In the entire city, there are just 55 addresses approved for sex offenders. FOX6 Investigators checked them against the sex offender registry, and found there is not a single sex offender living in any of them. Most are single family homes -- not for sale and not for rent. The few multi-units don't allow felons.
"It’s catastrophic," says Wendel Hruska of Project Return, a program that tries to help former inmates transition. He's seen how being homeless drives sex offenders underground and off the grid.
"Those individuals can't really function," Hruska said.
"And that means they have nothing to lose," adds psychologist Anna Salter, who has studied the sex offender mind. “It`s definitely a risk factor for re-offense.”

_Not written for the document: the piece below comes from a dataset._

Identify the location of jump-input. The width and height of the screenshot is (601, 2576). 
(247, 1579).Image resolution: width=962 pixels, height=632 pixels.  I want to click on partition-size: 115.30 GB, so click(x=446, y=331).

"They're stuck," says Hruska.
Stuck, like Matt Schechter.
One month after his release from prison we check up on him. He's found a full-time job, but he can't find a place to live. Each night after his second shift, he returns to the park, and puts up his tent.
We notice Schechter’s mood is much darker than it was a month ago.
"I`m considering just saying f--k the whole thing and turning myself back in," Schechter said with frustration. "Even in prison you have federal civil rights to a bed and a bathroom. If this is winning, I don't want it."
Today, more than a month after our last interview with Schechter, he has finally found a place to stay in West Milwaukee –- one of the three municipalities that doesn’t have the original domicile restriction. However, there are more than 230 other sex offenders still on the streets in Milwaukee County.